All entries shown below must be given again word for word.

=== INFORMATION PROVIDED ===

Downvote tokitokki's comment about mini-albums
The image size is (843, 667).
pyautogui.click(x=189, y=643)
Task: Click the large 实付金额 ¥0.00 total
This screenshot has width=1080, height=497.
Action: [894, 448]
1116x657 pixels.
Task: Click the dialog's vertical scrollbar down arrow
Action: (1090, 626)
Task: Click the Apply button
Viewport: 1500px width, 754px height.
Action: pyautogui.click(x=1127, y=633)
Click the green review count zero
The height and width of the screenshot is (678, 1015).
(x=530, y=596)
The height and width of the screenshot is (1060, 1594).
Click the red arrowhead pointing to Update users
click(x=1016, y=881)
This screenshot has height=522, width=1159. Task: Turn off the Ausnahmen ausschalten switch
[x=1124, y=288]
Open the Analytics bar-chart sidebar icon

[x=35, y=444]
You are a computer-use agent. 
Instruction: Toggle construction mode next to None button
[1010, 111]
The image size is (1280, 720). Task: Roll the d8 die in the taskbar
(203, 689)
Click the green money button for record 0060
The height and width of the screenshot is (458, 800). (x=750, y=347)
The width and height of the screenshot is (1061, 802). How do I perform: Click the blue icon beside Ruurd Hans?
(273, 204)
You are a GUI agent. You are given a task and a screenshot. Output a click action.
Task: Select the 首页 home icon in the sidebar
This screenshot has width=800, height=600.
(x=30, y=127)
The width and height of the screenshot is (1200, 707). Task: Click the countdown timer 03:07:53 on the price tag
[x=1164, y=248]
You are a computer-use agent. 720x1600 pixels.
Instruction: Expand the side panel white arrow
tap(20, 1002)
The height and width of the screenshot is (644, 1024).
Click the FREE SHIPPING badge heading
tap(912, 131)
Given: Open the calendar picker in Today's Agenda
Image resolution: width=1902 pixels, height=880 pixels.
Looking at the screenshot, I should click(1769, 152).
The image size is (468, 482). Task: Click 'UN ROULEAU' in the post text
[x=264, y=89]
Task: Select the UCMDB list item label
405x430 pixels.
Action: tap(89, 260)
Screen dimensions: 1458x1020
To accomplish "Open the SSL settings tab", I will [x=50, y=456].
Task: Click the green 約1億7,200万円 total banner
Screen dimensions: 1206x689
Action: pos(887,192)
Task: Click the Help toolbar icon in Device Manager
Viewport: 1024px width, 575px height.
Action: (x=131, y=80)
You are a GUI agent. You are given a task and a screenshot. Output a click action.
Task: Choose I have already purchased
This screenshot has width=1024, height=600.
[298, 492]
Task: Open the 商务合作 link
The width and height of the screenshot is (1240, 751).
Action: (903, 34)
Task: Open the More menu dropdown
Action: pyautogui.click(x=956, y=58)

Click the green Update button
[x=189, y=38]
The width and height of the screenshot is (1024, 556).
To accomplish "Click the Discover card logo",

===

RESULT FOR THIS EXERCISE:
Downvote tokitokki's comment about mini-albums
The image size is (843, 667).
pyautogui.click(x=189, y=643)
Task: Click the large 实付金额 ¥0.00 total
This screenshot has width=1080, height=497.
Action: [894, 448]
1116x657 pixels.
Task: Click the dialog's vertical scrollbar down arrow
Action: (1090, 626)
Task: Click the Apply button
Viewport: 1500px width, 754px height.
Action: pyautogui.click(x=1127, y=633)
Click the green review count zero
The height and width of the screenshot is (678, 1015).
(x=530, y=596)
The height and width of the screenshot is (1060, 1594).
Click the red arrowhead pointing to Update users
click(x=1016, y=881)
This screenshot has height=522, width=1159. Task: Turn off the Ausnahmen ausschalten switch
[x=1124, y=288]
Open the Analytics bar-chart sidebar icon

[x=35, y=444]
You are a computer-use agent. 
Instruction: Toggle construction mode next to None button
[1010, 111]
The image size is (1280, 720). Task: Roll the d8 die in the taskbar
(203, 689)
Click the green money button for record 0060
The height and width of the screenshot is (458, 800). (x=750, y=347)
The width and height of the screenshot is (1061, 802). How do I perform: Click the blue icon beside Ruurd Hans?
(273, 204)
You are a GUI agent. You are given a task and a screenshot. Output a click action.
Task: Select the 首页 home icon in the sidebar
This screenshot has width=800, height=600.
(x=30, y=127)
The width and height of the screenshot is (1200, 707). Task: Click the countdown timer 03:07:53 on the price tag
[x=1164, y=248]
You are a computer-use agent. 720x1600 pixels.
Instruction: Expand the side panel white arrow
tap(20, 1002)
The height and width of the screenshot is (644, 1024).
Click the FREE SHIPPING badge heading
tap(912, 131)
Given: Open the calendar picker in Today's Agenda
Image resolution: width=1902 pixels, height=880 pixels.
Looking at the screenshot, I should click(1769, 152).
The image size is (468, 482). Task: Click 'UN ROULEAU' in the post text
[x=264, y=89]
Task: Select the UCMDB list item label
405x430 pixels.
Action: tap(89, 260)
Screen dimensions: 1458x1020
To accomplish "Open the SSL settings tab", I will [x=50, y=456].
Task: Click the green 約1億7,200万円 total banner
Screen dimensions: 1206x689
Action: pos(887,192)
Task: Click the Help toolbar icon in Device Manager
Viewport: 1024px width, 575px height.
Action: (x=131, y=80)
You are a GUI agent. You are given a task and a screenshot. Output a click action.
Task: Choose I have already purchased
This screenshot has width=1024, height=600.
[298, 492]
Task: Open the 商务合作 link
The width and height of the screenshot is (1240, 751).
Action: (903, 34)
Task: Open the More menu dropdown
Action: pyautogui.click(x=956, y=58)

Click the green Update button
[x=189, y=38]
The width and height of the screenshot is (1024, 556).
To accomplish "Click the Discover card logo",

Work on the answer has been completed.